Segment Start: MATERIAL PROVIDED

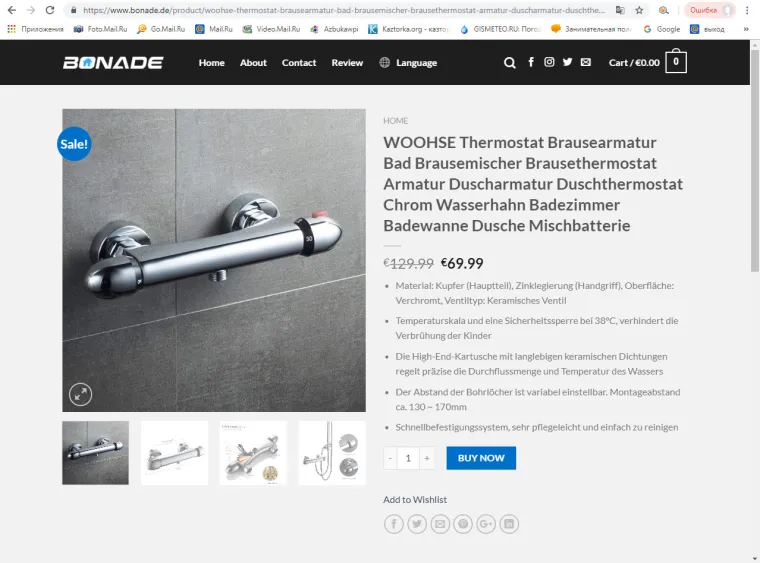Open the Instagram icon in header
The width and height of the screenshot is (760, 563).
click(x=549, y=62)
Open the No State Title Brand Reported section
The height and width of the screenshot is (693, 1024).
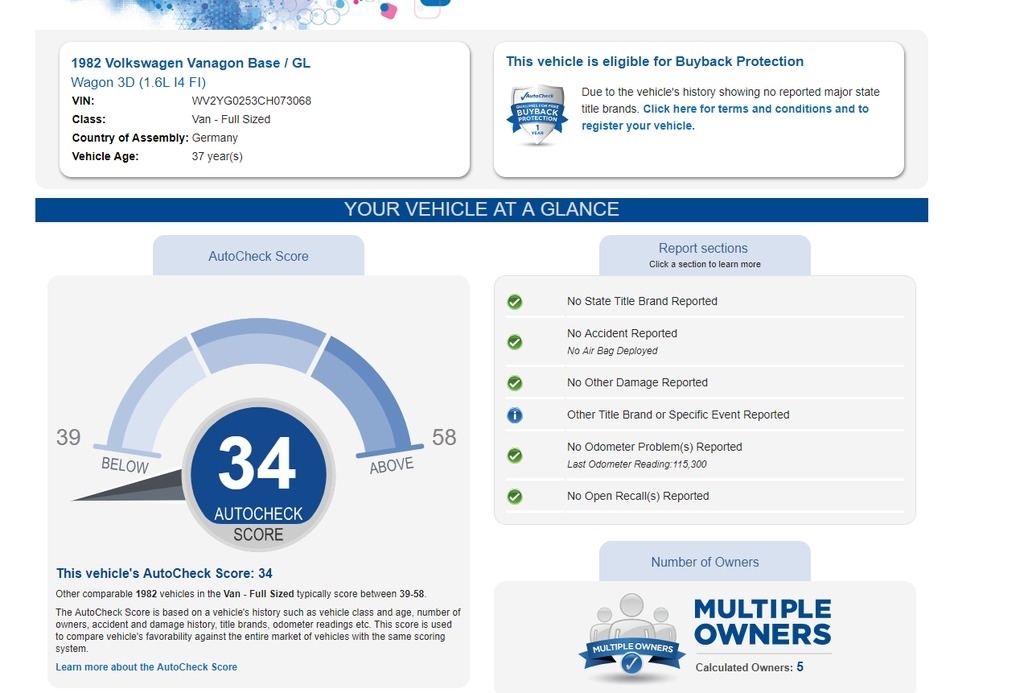(x=642, y=301)
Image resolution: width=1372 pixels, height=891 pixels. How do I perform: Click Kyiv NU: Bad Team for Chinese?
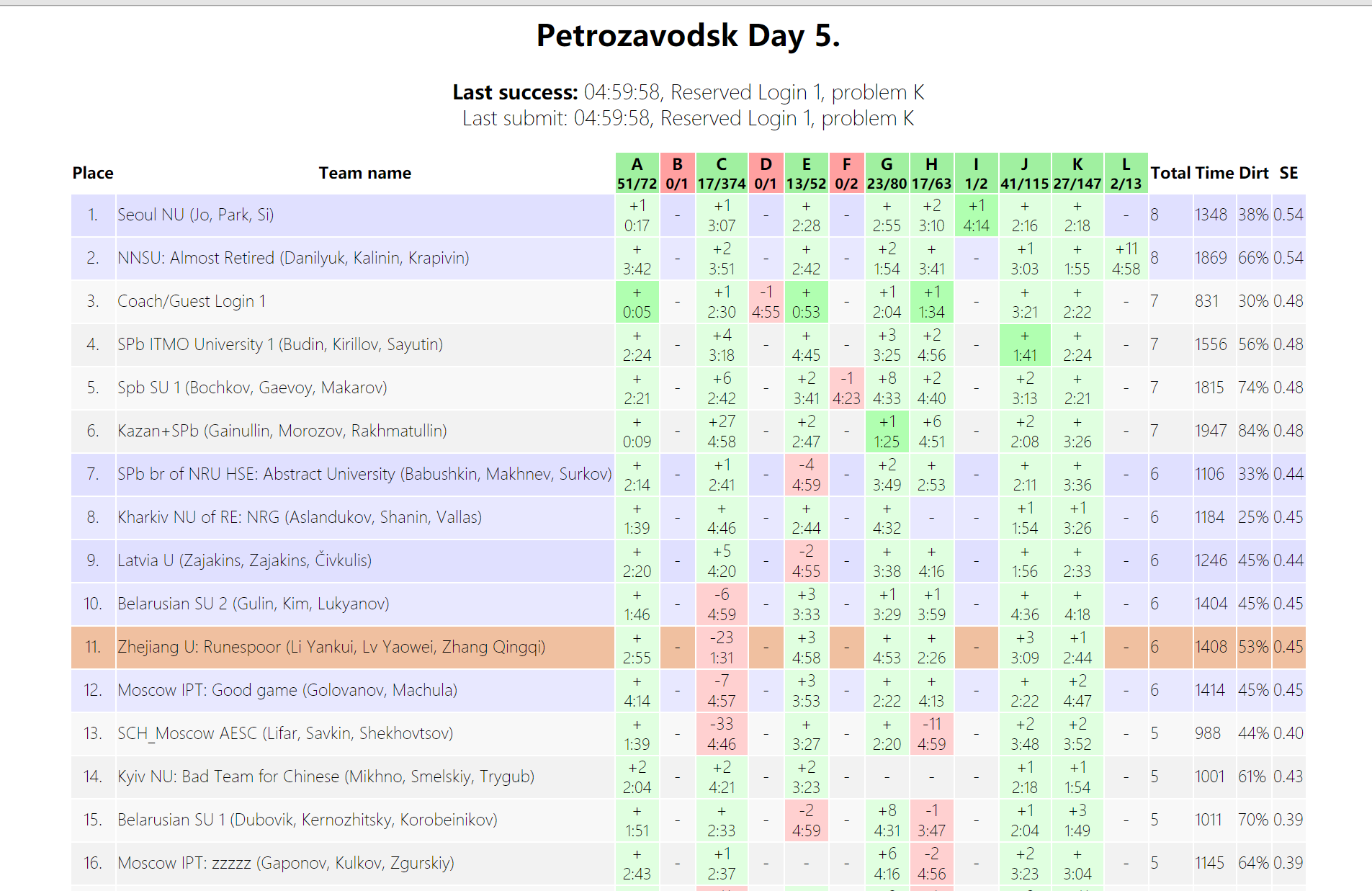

Segment End: MATERIAL PROVIDED

> ASSIGNMENT
Leaving every picture out, return the lines from the one containing "Open the No" through the last line of the records exactly.

> THE COMPLETED TASK
Open the No State Title Brand Reported section
The height and width of the screenshot is (693, 1024).
(x=642, y=301)
Image resolution: width=1372 pixels, height=891 pixels. How do I perform: Click Kyiv NU: Bad Team for Chinese?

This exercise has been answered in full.